What the task requires: Locate each line of the material that contains "word", then return it.

Data extract:

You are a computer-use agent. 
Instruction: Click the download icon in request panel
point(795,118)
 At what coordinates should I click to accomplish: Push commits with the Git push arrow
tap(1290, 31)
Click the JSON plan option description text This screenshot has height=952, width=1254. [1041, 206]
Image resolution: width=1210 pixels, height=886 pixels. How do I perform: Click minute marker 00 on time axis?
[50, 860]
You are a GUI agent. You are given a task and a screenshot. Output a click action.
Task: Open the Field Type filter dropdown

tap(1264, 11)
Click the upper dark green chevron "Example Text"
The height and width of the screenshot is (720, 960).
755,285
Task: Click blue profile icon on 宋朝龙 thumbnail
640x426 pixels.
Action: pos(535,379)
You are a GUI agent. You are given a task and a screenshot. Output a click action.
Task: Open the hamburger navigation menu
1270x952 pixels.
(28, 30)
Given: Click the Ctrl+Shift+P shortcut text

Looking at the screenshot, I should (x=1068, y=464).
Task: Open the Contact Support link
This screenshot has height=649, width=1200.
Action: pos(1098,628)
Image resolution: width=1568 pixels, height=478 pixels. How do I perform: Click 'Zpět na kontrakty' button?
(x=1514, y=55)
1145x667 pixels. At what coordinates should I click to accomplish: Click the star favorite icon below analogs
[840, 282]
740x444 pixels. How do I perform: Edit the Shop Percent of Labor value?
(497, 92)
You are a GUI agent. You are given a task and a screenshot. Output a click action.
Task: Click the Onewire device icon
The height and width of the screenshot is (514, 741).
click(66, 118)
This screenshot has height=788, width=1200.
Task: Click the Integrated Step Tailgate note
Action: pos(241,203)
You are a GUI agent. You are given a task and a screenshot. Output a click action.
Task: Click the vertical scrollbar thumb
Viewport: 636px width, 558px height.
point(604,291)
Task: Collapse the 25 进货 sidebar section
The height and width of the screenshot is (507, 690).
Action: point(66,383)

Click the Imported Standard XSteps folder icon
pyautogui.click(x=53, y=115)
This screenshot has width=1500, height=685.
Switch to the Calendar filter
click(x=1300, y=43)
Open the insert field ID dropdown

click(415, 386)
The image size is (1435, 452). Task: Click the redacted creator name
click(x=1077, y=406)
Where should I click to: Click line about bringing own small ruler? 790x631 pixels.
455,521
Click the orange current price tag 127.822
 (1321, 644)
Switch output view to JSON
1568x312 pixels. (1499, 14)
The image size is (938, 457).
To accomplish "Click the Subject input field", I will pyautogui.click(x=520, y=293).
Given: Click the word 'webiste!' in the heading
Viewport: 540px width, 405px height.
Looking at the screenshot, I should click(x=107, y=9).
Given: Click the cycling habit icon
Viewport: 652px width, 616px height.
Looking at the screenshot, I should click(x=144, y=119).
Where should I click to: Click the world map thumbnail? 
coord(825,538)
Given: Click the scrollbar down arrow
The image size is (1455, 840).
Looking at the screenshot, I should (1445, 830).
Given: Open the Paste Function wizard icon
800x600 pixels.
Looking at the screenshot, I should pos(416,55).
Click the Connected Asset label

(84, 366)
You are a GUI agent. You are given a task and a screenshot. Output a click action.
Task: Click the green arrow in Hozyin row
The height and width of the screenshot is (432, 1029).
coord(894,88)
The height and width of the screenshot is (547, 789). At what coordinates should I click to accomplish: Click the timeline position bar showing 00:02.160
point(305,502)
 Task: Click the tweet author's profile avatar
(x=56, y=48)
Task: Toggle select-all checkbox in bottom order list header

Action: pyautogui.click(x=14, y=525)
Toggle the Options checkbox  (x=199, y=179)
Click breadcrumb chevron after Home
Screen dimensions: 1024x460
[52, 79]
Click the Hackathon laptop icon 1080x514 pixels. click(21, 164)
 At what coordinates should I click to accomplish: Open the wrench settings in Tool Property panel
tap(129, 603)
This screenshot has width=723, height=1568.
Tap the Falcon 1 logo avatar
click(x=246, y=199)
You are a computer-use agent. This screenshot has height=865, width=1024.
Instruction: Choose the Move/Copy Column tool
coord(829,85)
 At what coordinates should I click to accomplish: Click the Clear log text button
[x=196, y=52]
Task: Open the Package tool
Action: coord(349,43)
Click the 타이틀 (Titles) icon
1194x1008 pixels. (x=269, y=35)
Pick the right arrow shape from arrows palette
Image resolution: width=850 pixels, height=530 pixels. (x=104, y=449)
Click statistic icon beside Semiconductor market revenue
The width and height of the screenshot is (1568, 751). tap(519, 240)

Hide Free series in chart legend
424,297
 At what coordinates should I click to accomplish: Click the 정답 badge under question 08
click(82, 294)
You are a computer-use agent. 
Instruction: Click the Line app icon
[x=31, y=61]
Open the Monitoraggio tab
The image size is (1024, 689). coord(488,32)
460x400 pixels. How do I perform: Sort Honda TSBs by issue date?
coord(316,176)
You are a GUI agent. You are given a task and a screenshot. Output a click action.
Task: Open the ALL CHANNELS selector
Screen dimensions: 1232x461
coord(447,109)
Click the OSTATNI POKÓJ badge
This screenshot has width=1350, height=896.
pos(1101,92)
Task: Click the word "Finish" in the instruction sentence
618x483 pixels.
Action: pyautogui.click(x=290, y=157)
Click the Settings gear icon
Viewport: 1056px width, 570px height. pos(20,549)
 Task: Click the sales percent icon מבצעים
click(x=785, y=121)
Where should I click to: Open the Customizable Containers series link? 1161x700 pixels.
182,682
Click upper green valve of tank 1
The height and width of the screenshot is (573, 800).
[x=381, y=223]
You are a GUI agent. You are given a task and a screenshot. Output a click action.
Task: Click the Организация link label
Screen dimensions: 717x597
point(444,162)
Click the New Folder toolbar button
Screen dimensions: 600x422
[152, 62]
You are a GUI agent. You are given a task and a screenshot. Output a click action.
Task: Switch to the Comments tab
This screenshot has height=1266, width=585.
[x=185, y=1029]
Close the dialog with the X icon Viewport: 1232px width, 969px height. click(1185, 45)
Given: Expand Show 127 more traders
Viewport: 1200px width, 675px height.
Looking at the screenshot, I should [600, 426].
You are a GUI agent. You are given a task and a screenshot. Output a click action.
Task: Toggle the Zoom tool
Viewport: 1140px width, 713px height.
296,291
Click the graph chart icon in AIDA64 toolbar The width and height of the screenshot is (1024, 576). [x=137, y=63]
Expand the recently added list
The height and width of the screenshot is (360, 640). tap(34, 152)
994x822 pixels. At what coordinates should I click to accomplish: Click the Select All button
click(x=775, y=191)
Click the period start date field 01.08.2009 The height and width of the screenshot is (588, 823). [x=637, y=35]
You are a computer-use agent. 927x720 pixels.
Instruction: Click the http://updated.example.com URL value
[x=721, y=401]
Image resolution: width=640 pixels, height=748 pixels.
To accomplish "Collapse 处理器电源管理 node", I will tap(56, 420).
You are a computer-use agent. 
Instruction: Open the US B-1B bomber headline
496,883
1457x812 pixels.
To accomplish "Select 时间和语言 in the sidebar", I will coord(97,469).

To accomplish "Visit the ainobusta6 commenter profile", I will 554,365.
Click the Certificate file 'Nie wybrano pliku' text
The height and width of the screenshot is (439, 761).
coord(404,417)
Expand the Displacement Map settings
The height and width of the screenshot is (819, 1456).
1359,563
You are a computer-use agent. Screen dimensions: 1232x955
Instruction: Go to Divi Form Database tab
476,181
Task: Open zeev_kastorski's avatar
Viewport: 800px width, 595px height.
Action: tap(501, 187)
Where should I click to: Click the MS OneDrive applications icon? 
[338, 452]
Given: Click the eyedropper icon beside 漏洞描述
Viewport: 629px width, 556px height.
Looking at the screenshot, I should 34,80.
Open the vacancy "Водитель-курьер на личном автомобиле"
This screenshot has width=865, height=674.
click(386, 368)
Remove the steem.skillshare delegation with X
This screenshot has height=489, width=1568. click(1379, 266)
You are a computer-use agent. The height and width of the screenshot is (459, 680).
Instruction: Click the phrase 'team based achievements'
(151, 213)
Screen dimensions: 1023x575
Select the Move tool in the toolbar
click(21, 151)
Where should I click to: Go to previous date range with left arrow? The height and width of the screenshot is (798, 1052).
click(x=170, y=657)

Reply to the exercise:
Given: Click the word 'webiste!' in the heading
Task: Click the word "Finish" in the instruction sentence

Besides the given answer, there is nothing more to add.